**Records for the exercise**:
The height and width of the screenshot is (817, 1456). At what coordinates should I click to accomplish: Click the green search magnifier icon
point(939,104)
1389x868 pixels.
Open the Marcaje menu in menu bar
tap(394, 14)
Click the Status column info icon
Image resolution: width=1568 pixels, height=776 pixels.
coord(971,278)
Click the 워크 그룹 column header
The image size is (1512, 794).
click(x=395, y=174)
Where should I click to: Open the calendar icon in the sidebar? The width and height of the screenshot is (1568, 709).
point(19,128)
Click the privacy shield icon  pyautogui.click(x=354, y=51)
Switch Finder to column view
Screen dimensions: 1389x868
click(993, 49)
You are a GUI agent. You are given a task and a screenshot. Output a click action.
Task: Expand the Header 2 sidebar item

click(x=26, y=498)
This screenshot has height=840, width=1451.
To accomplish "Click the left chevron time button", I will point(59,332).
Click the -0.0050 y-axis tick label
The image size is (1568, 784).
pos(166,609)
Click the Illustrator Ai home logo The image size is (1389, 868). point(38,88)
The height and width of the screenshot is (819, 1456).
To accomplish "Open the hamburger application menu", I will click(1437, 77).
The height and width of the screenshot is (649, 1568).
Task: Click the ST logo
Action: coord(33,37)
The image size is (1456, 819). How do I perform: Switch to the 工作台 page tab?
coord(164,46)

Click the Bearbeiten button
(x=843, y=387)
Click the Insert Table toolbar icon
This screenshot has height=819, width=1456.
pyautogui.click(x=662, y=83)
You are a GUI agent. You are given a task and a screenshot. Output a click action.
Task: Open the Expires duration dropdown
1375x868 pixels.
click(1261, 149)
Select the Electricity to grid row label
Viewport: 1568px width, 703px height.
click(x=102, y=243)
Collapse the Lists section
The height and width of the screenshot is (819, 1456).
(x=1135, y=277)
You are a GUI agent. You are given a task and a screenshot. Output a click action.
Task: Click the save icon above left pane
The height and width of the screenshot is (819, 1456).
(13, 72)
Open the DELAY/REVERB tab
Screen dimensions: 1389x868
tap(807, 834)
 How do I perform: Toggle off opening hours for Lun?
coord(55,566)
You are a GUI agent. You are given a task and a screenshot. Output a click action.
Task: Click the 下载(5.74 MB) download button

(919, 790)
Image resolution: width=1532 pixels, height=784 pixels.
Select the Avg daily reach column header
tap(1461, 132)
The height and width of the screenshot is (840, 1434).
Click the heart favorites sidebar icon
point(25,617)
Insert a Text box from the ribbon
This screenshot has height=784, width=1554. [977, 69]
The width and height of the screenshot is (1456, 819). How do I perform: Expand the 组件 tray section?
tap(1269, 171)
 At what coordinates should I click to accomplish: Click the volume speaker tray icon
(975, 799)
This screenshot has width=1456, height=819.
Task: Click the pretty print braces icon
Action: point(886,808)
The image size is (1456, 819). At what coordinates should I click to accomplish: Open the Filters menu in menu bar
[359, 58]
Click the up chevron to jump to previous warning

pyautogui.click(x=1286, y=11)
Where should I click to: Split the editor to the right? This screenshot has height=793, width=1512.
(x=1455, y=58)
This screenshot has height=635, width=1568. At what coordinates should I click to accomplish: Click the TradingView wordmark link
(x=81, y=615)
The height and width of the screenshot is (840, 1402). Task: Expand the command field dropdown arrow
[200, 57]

**What you should do**: The material should be transcribed in full, character for character.

**Written solution**:
The height and width of the screenshot is (817, 1456). At what coordinates should I click to accomplish: Click the green search magnifier icon
point(939,104)
1389x868 pixels.
Open the Marcaje menu in menu bar
tap(394, 14)
Click the Status column info icon
Image resolution: width=1568 pixels, height=776 pixels.
coord(971,278)
Click the 워크 그룹 column header
The image size is (1512, 794).
click(x=395, y=174)
Where should I click to: Open the calendar icon in the sidebar? The width and height of the screenshot is (1568, 709).
point(19,128)
Click the privacy shield icon  pyautogui.click(x=354, y=51)
Switch Finder to column view
Screen dimensions: 1389x868
click(993, 49)
You are a GUI agent. You are given a task and a screenshot. Output a click action.
Task: Expand the Header 2 sidebar item

click(x=26, y=498)
This screenshot has height=840, width=1451.
To accomplish "Click the left chevron time button", I will point(59,332).
Click the -0.0050 y-axis tick label
The image size is (1568, 784).
pos(166,609)
Click the Illustrator Ai home logo The image size is (1389, 868). point(38,88)
The height and width of the screenshot is (819, 1456).
To accomplish "Open the hamburger application menu", I will click(1437, 77).
The height and width of the screenshot is (649, 1568).
Task: Click the ST logo
Action: coord(33,37)
The image size is (1456, 819). How do I perform: Switch to the 工作台 page tab?
coord(164,46)

Click the Bearbeiten button
(x=843, y=387)
Click the Insert Table toolbar icon
This screenshot has height=819, width=1456.
pyautogui.click(x=662, y=83)
You are a GUI agent. You are given a task and a screenshot. Output a click action.
Task: Open the Expires duration dropdown
1375x868 pixels.
click(1261, 149)
Select the Electricity to grid row label
Viewport: 1568px width, 703px height.
click(x=102, y=243)
Collapse the Lists section
The height and width of the screenshot is (819, 1456).
(x=1135, y=277)
You are a GUI agent. You are given a task and a screenshot. Output a click action.
Task: Click the save icon above left pane
The height and width of the screenshot is (819, 1456).
(13, 72)
Open the DELAY/REVERB tab
Screen dimensions: 1389x868
tap(807, 834)
 How do I perform: Toggle off opening hours for Lun?
coord(55,566)
You are a GUI agent. You are given a task and a screenshot. Output a click action.
Task: Click the 下载(5.74 MB) download button

(919, 790)
Image resolution: width=1532 pixels, height=784 pixels.
Select the Avg daily reach column header
tap(1461, 132)
The height and width of the screenshot is (840, 1434).
Click the heart favorites sidebar icon
point(25,617)
Insert a Text box from the ribbon
This screenshot has height=784, width=1554. [977, 69]
The width and height of the screenshot is (1456, 819). How do I perform: Expand the 组件 tray section?
tap(1269, 171)
 At what coordinates should I click to accomplish: Click the volume speaker tray icon
(975, 799)
This screenshot has width=1456, height=819.
Task: Click the pretty print braces icon
Action: point(886,808)
The image size is (1456, 819). At what coordinates should I click to accomplish: Open the Filters menu in menu bar
[359, 58]
Click the up chevron to jump to previous warning

pyautogui.click(x=1286, y=11)
Where should I click to: Split the editor to the right? This screenshot has height=793, width=1512.
(x=1455, y=58)
This screenshot has height=635, width=1568. At what coordinates should I click to accomplish: Click the TradingView wordmark link
(x=81, y=615)
The height and width of the screenshot is (840, 1402). Task: Expand the command field dropdown arrow
[200, 57]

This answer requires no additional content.